| СПИСОК ЗАДАЧ |
A: Можете дословно напечатать отрывок статьи о Сергее Клычкове, который начинается словами «В автобиографии начала» и заканчивается словами «стоящими живых свидетелей.»?
B: Можете продолжить статью о Сергее Клычкове, начав сразу после последнего приведённого в ней предложения?

| ФРАГМЕНТ ДОКУМЕНТА |
****

Клычков С. А. Стихотворения
СВЕТ НЕИЗЪЯСНИМЫЙ
Среди потерь последних шестидесяти-семидесяти лет, уже невосполнимых для культуры нескольких поколений русских людей, — творчество Сергея Клычкова. Совокупными усилиями врагов русского крестьянства в 20—30-е годы нашего века было сделано все, чтобы это имя, как и имена С. Есенина, Н. Клюева и других сопесенников «крестьянской купницы», вычеркнуть из литературы, — к концу тридцатых годов даже «их запах выдрали из книг» (Н. Панченко). Судя по многочисленным материалам нашей теперешней печати, возвращение в общественное сознание имен и произведений, насильственно преданных забвению, вроде бы идет сейчас полным ходом. Но в этом благом деле, оказывается, существует избирательность: к примеру, лирика Клычкова, еще в 1985 году (после пятидесятипятилетнего перерыва) выпущенная в виде двух авторских сборников ничтожным общим тиражом 35 000 экземпляров, не удостоилась ни одного массового отдельного издания до сих пор…
Ныне почти все стихи, написанные Клычковым в 1909–1937 годах, собраны в книгу, которая лежит перед тобой, читатель. Какой удивительно нежный, чистый, и одновременно таинственный и несказанный, свет исходит от нее!.. Даже ее последние, самые драматические страницы пронизаны этим светом. Тайна его — тайна творческой личности большого поэта: она всегда останется тайной, сколько бы ни стремились мы постичь ее… И все же попытаемся чуть-чуть прикоснуться хотя бы к ее покрову — с надеждой, что помогут нам в этом не только поэзия Клычкова, но и его проза, письма, отклики и воспоминания современников.
В автобиографии начала 30-х годов, от которой сохранилось только начало, поэт пишет: «…я родился в малиннике около густой елки 3 или 4 июля <18>89 года в Чертухинском лесу, которого в настоящее время уже не имеется матушка моя… принесла меня домой в кузову с малиной, втайне от соседей и от отца, страдавших излишней строгостью и страхом перед лешей и нечистой силой…» (АК[1]). И далее (по другому варианту текста):
«…Написать свою биографию мне действительно трудно… что ж: желающие могут не верить! Единственно, что я могу сделать, это — посоветовать прочесть мои романы и стихи, которые я сам считаю очень правдивыми документами, почти стоящими живых свидетелей.
Лет до 10–11 я прожил с глазу на глаз с бабкой Авдотьей Клинихой, родители мои швагрили (т. е. сапожничали. — С. С.) в Москве, сначала у хозяев, потом и своим кустом. Надо признаться, что лучшей поры в моей жизни не было: изба наша стояла с самого краю деревни крыльцо выходило прямо в болото, шагах в трех от дорожки стояли высоченные кочки со вздыбленными, как у индейцев на картинках, зелеными волосьями, по вёснам по-за кочкам в янтарных блюдцах придорожных канав очень рано зацветали желтые болотные бубенчики, из которых я делал себе „часы“, с этакой цепочкой на обе стороны, как у купца, а по зимним вечерам лениво и доверчиво позанеподалёку от крыльца проходили рогатые лоси, на которых бабка Авдотья почему-то всегда истово крестилась.

****

| ФРАГМЕНТЫ ЗАПИСЕЙ |
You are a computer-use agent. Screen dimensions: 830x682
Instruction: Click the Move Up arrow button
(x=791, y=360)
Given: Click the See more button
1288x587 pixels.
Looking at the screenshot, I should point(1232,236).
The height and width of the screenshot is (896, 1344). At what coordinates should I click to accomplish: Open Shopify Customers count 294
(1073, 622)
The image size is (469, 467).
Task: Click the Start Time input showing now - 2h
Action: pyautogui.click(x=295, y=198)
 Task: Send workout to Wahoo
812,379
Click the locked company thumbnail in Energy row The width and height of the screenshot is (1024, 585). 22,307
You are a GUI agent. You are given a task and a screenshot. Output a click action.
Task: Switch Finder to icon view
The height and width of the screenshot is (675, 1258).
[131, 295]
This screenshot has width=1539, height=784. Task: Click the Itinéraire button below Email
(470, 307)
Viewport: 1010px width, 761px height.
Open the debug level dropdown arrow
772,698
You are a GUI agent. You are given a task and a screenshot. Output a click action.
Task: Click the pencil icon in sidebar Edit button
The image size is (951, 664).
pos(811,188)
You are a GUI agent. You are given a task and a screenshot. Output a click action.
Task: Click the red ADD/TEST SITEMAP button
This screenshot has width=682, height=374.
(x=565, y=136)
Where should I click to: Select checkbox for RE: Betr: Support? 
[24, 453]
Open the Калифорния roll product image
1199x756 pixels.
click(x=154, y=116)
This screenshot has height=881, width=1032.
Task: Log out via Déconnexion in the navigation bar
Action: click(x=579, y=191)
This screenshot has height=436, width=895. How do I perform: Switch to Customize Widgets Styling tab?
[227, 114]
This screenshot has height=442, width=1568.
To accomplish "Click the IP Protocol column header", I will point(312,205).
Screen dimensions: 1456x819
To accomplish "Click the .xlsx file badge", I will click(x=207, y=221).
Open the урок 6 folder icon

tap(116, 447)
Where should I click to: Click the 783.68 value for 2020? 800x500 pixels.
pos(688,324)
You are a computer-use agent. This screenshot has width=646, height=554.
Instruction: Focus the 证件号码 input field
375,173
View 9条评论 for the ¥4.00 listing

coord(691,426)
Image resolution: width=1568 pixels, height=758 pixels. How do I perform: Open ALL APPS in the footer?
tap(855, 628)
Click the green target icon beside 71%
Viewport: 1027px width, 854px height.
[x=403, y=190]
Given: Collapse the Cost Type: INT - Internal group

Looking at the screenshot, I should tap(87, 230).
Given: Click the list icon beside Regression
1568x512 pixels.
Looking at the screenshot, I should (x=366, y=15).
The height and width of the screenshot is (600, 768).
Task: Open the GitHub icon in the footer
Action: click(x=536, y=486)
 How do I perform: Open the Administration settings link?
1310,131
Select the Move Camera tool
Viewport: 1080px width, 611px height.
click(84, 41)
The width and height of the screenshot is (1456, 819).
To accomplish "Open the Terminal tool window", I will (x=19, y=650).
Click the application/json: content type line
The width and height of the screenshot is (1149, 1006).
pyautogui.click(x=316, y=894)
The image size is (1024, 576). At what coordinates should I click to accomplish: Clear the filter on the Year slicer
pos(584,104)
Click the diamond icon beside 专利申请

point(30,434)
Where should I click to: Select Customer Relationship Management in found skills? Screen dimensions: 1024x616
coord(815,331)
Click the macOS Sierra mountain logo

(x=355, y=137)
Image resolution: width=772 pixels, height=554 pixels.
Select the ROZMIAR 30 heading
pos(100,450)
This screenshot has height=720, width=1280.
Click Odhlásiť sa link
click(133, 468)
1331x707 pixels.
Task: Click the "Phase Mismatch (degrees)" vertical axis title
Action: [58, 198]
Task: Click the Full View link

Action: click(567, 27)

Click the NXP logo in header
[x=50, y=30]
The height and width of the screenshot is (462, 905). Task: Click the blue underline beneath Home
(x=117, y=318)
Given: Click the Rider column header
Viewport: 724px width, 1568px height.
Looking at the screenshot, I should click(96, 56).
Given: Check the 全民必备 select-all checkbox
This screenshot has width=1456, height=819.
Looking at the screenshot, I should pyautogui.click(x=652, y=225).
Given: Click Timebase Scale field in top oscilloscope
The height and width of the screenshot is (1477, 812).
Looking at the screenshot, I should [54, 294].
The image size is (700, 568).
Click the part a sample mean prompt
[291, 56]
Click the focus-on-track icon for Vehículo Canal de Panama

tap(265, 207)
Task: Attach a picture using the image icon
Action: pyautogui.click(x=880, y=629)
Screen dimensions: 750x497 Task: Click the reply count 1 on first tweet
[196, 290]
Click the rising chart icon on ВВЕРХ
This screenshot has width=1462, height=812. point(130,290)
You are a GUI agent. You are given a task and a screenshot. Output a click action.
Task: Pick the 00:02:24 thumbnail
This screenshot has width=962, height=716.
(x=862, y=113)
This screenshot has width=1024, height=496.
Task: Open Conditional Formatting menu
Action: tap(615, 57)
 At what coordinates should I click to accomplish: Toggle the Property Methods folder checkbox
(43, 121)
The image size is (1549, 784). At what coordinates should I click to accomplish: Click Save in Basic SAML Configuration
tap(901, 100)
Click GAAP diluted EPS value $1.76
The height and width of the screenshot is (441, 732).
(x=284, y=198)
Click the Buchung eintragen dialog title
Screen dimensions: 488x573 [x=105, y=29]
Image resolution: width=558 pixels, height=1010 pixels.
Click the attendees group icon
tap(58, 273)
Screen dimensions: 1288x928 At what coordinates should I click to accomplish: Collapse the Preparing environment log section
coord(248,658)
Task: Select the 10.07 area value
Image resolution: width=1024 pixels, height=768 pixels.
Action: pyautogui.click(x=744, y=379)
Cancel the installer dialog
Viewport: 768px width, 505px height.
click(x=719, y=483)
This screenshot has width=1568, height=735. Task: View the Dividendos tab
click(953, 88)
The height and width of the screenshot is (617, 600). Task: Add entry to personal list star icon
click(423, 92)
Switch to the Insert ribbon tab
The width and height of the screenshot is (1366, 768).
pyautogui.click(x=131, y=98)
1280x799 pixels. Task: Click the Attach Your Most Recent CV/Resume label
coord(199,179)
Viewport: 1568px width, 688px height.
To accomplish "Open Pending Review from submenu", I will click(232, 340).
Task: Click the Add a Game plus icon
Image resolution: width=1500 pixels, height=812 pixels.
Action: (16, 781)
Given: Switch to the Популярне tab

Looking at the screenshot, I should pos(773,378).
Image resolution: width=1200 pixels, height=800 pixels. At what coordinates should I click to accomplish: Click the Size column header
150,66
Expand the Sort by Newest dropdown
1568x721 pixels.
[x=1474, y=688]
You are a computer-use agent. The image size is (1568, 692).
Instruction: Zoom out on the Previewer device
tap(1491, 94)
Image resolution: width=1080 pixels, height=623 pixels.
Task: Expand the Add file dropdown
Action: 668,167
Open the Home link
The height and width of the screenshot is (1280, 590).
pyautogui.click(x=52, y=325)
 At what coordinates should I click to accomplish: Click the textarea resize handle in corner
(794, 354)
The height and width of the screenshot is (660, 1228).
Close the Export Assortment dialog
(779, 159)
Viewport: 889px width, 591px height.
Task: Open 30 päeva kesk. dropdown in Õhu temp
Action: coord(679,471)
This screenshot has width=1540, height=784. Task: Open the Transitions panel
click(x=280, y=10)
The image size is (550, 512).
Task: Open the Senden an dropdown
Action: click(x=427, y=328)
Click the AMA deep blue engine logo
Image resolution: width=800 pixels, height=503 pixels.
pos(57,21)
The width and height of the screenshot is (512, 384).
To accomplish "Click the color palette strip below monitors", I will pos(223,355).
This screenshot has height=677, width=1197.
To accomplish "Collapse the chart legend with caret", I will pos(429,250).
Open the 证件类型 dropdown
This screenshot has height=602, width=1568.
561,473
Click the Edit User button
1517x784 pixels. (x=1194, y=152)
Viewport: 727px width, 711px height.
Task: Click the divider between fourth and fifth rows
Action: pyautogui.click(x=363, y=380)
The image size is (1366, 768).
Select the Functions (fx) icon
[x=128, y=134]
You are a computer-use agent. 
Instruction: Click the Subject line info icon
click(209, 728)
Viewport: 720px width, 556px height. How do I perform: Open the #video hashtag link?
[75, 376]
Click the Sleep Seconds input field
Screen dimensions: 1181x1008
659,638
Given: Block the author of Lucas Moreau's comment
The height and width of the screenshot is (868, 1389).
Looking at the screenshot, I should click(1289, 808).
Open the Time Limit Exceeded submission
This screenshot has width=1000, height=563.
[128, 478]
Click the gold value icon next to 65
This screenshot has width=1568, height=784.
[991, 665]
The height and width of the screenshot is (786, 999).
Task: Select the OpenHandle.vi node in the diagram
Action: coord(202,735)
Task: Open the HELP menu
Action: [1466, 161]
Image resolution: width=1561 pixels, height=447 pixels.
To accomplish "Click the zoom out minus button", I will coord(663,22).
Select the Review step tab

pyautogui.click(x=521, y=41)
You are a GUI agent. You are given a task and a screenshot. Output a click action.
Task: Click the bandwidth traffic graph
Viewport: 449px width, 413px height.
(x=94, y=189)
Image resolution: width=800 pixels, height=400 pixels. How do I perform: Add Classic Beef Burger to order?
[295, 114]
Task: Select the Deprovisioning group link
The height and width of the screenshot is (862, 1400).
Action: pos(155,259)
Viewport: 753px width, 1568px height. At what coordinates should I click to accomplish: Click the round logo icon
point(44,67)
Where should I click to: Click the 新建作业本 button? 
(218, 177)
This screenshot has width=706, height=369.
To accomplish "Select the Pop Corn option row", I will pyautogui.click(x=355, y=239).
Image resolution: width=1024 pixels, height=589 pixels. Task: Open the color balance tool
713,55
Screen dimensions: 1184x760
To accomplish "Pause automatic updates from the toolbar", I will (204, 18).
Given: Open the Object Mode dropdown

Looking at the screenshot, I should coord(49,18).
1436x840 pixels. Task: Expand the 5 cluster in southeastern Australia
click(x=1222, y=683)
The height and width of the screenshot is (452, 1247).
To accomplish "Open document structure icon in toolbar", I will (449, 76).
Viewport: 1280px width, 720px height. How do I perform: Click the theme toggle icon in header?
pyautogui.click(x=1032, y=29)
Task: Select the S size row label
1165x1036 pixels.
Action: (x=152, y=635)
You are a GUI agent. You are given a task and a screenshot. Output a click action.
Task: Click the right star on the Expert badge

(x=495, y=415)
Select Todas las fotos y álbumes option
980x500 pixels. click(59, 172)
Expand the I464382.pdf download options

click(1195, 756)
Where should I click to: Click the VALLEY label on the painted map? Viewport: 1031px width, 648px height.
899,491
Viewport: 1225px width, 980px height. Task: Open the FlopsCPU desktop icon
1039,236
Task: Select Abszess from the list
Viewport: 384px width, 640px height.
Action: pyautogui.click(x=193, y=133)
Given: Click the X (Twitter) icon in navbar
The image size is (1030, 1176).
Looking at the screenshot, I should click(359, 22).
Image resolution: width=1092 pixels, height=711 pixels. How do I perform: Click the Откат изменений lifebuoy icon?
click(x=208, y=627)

****

| ПИСЬМЕННЫЕ ОТВЕТЫ |
A:
В автобиографии начала 30-х годов, от которой сохранилось только начало, поэт пишет: «…я родился в малиннике около густой елки 3 или 4 июля <18>89 года в Чертухинском лесу, которого в настоящее время уже не имеется матушка моя… принесла меня домой в кузову с малиной, втайне от соседей и от отца, страдавших излишней строгостью и страхом перед лешей и нечистой силой…» (АК[1]). И далее (по другому варианту текста):
«…Написать свою биографию мне действительно трудно… что ж: желающие могут не верить! Единственно, что я могу сделать, это — посоветовать прочесть мои романы и стихи, которые я сам считаю очень правдивыми документами, почти стоящими живых свидетелей.

B:
— „Милые же вы мои!“ — приговаривала она и провожала их долго и умиленно» (АК).
так кончается одно из стихотворений 1910 года: память детства жила в поэте и постоянно воскресала в его произведениях.
«…Еще в сельской школе, — рассказывал Клычков, — я уже пописывал стишки, больше про домовых и про леших…» Маленький Сережа считал лешего самым что ни на есть живым существом. Позже, уже в Москве, когда ему было 12–13 лет и он учился в известном в то время реальном училище И. И. Фидлера, на уроке естественной истории произошло вот что: «Во время объяснения учителем Кречетовичем классификации животных я со всей детской серьезностью спросил: к какому классу относится леший? Кречетович обомлел и не сразу ответил: дурак!»[2] После такой «аттестации» педагога мальчик сжег свои прежние стихотворные опыты. Вспомнив об этой утрате в автобиографии 1926 года, Клычков с горечью заметил: «…о чем сейчас очень жалею, потому что теперь так не написать».
И всё же леший Антютик вернулся к поэту как раз в 1925–1926 годах, — правда, не в его стихи, а в прозу (романы «Сахарный немец» и «Чертухинский балакирь»)… В ранней же юности, которая пришлась на 1904–1906 годы, Сережей Клычковым, как и многими его сверстниками, овладевает пафос революционной борьбы под лозунгами освобождения народа. Он не только публикует в студенческом журнале «На распутьи» (1906) стихи соответствующей направленности («Мужик поднялся», «Гимн свободе» и т. п.), но и сам участвует в борьбе на московских баррикадах: об этом свидетельствует в мемуарах «Мой век» друг юности поэта — скульптор С. Т. Конёнков («Десять дней мы держали в своих руках Арбат»). Крушение свободолюбивых мечтаний в огне и крови подавления революционных выступлений обернулось для Клычкова драматически: по словам сестры Веры Антоновны, Сережа вернулся в родную деревню осенью 1906 года худой, «весь черный» и довольно долго прятался на чердаке, опасаясь ареста.
Вскоре его постигла другая драматическая ситуация: горячо любимая им девушка вышла замуж («Одела платье белое из шелка И под руку она ушла с другим»). «Переживания были мучительны, и в такие минуты юноши думают вожделенно о смерти. В фойе Художественного Театра Сергей Антонович знакомится с Модестом Ильичом Чайковским, который сам подошел к молодому человеку с каким-то сочувственным вопросом. Сергей открыл душу незнакомому и, как рассказывал после, обрел себе второго отца, заботливого и нежного: „Я уезжаю в Италию. Поедемте, я вас возьму с собой, вы развлечетесь и забудете горе“. Сергей Антонович едет в Италию. Чайковский выходил, выпестовал Сергея Антоновича…»[3] Не случайно сам Клычков назвал М. И. Чайковского (родного брата композитора) удивительным человеком, память о котором он «хранит как святыню».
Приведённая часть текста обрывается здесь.